A fascinating poll was just released indicating that although most American churchgoers have no problem developing relationships at their church, they are less likely to use their time to help fellow Christians grow in their faith, suggesting a real disconnect for disciples of Jesus Christ at the very heart of Christian discipleship.
Respondents to the LifeWay Research survey were asked whether or not they agree with the statement: “I have developed significant relationships with people at my church.” A total of 78% of them said that they “strongly” or “somewhat” agree with that statement- and that’s good news. But only 47% of respondents strongly agreed or somewhat agreed that they “intentionally spend time with other believers in order to help them grow in their faith” – that’s not so good news.
There is a difference Christian between making friends and following Christ to help ‘make and mature fellow disciples’. According to a Lifeway executive, “Most churchgoers have had at least some success at making friends at church. But the majority aren’t as confident as they could be about the significance of those relationships.”
The survey also found that a strong minority of churchgoers in the U.S. do not attend typical small groups or Bible studies that their churches offer throughout the week. That finding is key since those groups in community are the church’s primary means in which to help those that hunger for and need biblical maturity or more Christ-likeness and spiritual growth.
Caring for One Another
As our church learned through a small group study series, biblical discipleship is fleshed out in large part by those interpersonal and transparent relationships- ‘friendships’, that are borne out of a church community that move both giver and the recipient to grow in the faith, wisdom and knowledge of Jesus Christ, as they care for and love one another.
That’s right, the many “one another” commands of the New Testament serve as a foundation for discipleship, which carries the meaning of teaching in the context of relationship. In fact, I would argue if more relational discipleship took place within the local church, there would be less need for “professional” or outsourced counseling- Christian and otherwise.
I recently read of a pastor of a fairly large church saying—at a counseling conference no less—that he wasn’t going to hire any more pastor-counselors for the church pastoral staff. What he meant was: he had hired pastoral counselors whose schedules quickly filled with counseling, but they didn’t have time to equip the body to counsel each other. Given that equipping is a critical part of the pastoral mission, his decision made sense.
He gave the apostles, the prophets, the evangelists, the shepherds and teachers, to equip the saints for the work of ministry, for building up the body of Christ. (Ephesians 4:11-12)
Although counseling (e.g. marital) is a part and parcel of pastoral leadership–the leadership of the local church has also been commissioned to equip or train the congregation to care for each other’s souls.

GIVEN MATERIAL -
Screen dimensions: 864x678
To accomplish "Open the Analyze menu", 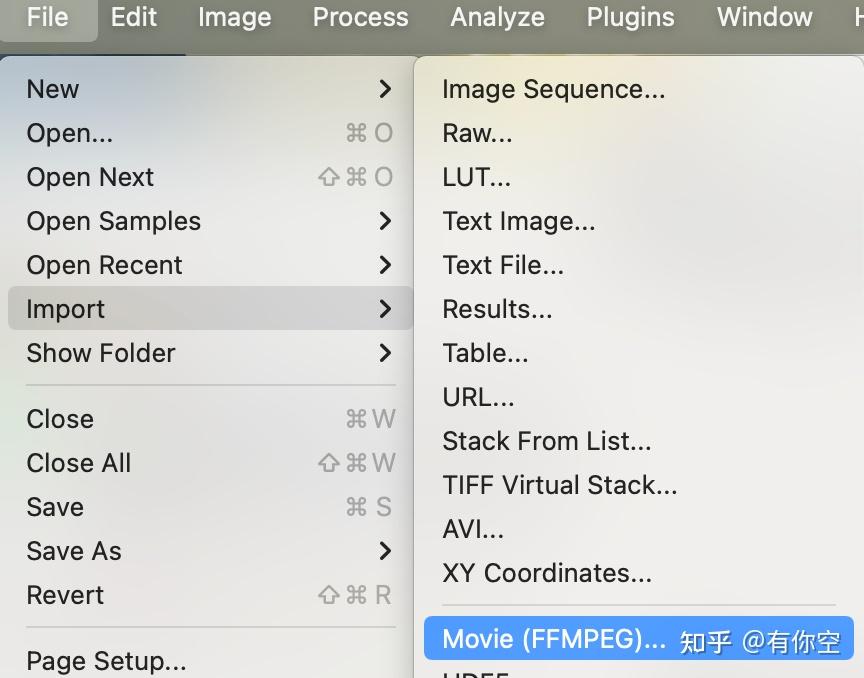I will (497, 17).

CHALLENGE A - List the roles that the Ephesians 4:11-12 quotation in the article on churchgoers and discipleship names as given to equip the saints.
CHALLENGE B - According to the article on churchgoers and discipleship, what share of survey respondents agreed that they intentionally spend time with other believers to help them grow in their faith?

ANSWER A - apostles, prophets, evangelists, shepherds, teachers

ANSWER B - 47%